- EXERCISE DIRECTIONS
Rewrite everything from the line containing "600x396 pixels. How" down to the line containing "click(585, 504)", putting "Expand" in place of "Collapse" and keeping all else unchanged. Leave the pictures out of your answer.

- RECORDS FOR THIS TASK
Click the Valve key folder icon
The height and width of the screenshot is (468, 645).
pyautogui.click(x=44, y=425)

--

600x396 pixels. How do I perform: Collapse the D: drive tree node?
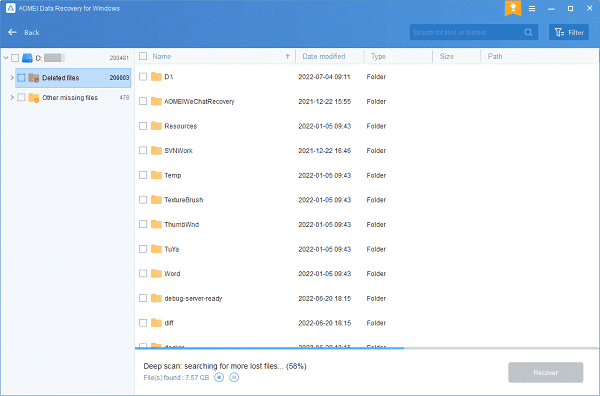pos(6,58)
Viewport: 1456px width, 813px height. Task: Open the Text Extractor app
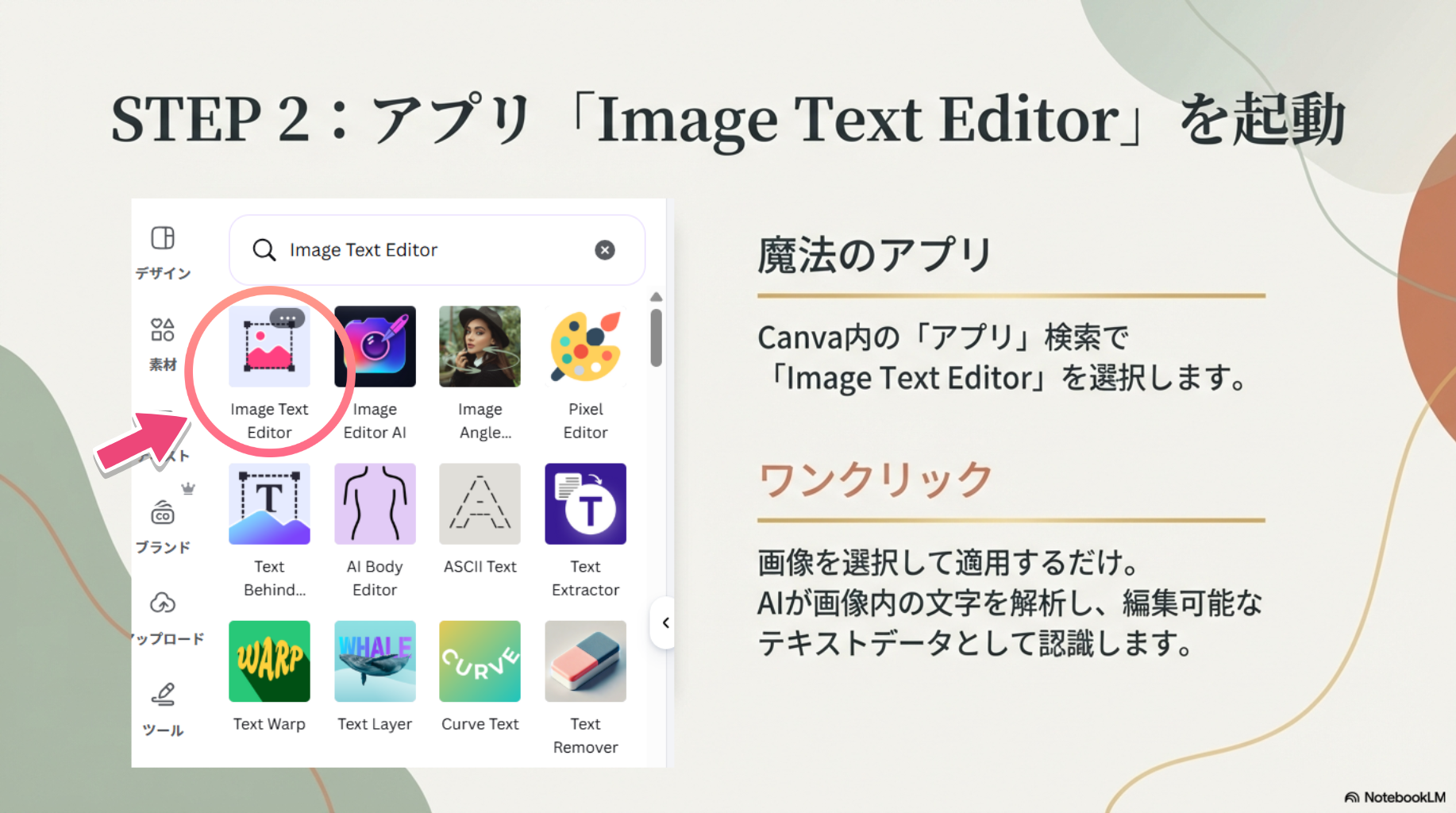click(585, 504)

--

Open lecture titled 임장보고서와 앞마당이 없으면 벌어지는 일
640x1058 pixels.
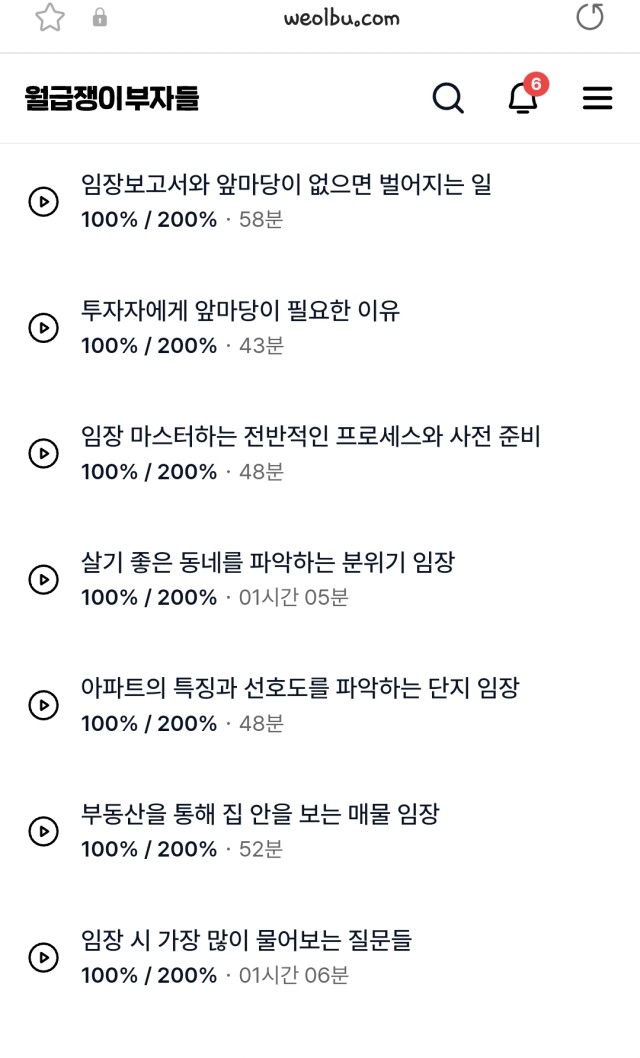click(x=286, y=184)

- REPLY
600x396 pixels. How do I perform: Expand the D: drive tree node?
pos(6,58)
Viewport: 1456px width, 813px height. Task: Open the Text Extractor app
click(585, 504)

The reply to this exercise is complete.